__ROWS__.
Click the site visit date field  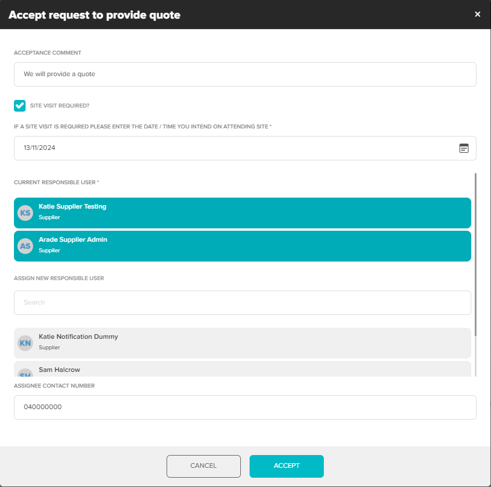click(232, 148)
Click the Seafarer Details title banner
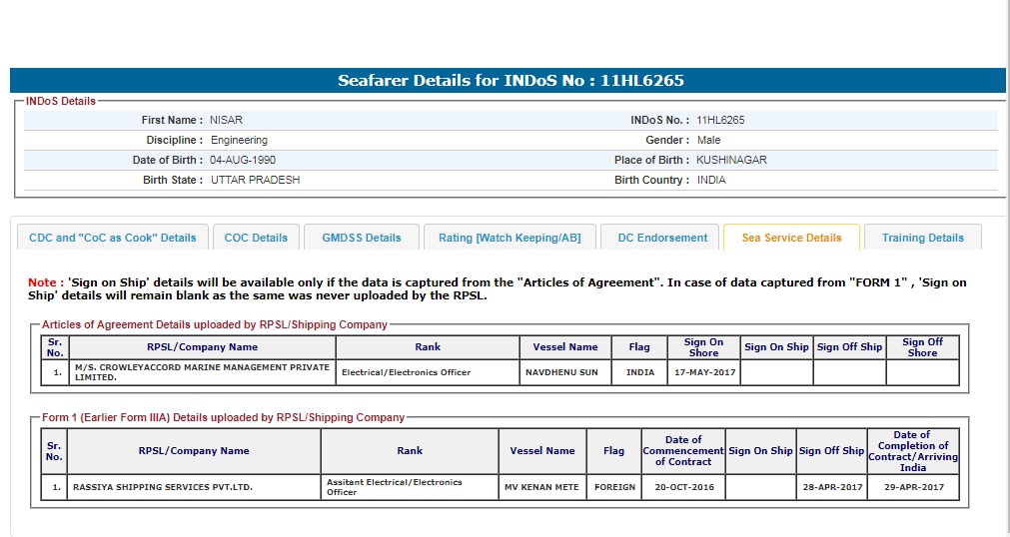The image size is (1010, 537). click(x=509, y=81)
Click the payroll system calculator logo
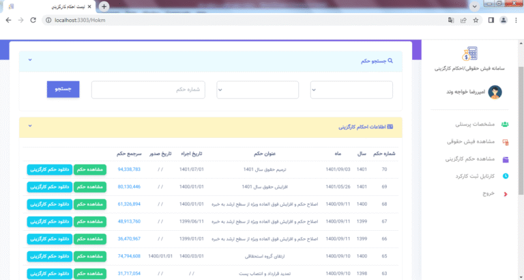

==

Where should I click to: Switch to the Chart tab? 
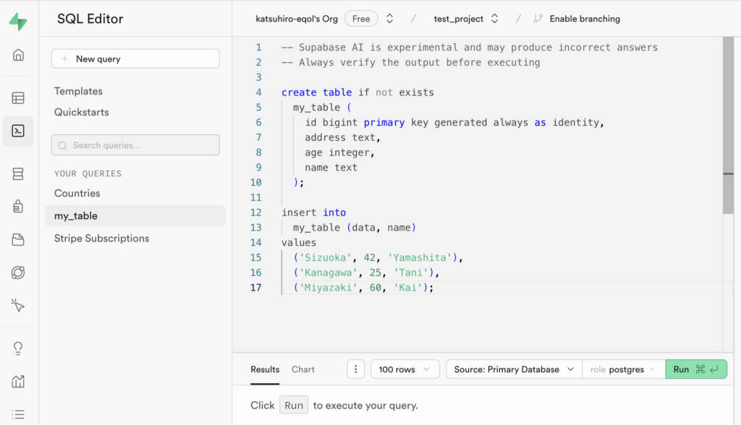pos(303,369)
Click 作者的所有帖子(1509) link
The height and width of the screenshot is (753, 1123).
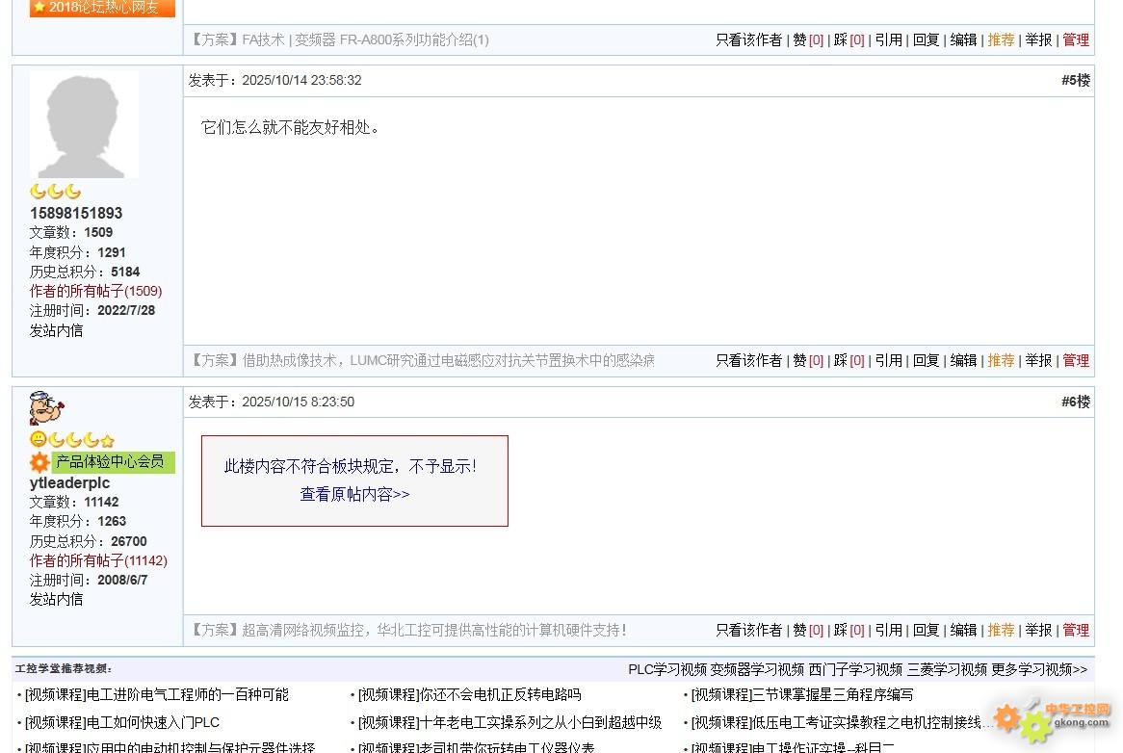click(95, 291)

__WHAT THE TASK REQUIRES__. Rewrite the records from the line with "Where should I" up to and including the line with "click(95, 291)", changing "Chart" to "Table" and keeping everything else the same. Leave out the pictures.

__PROBLEM SOLUTION__.
Where should I click to: Switch to the Table tab? 
pos(303,369)
Click 作者的所有帖子(1509) link
The height and width of the screenshot is (753, 1123).
click(95, 291)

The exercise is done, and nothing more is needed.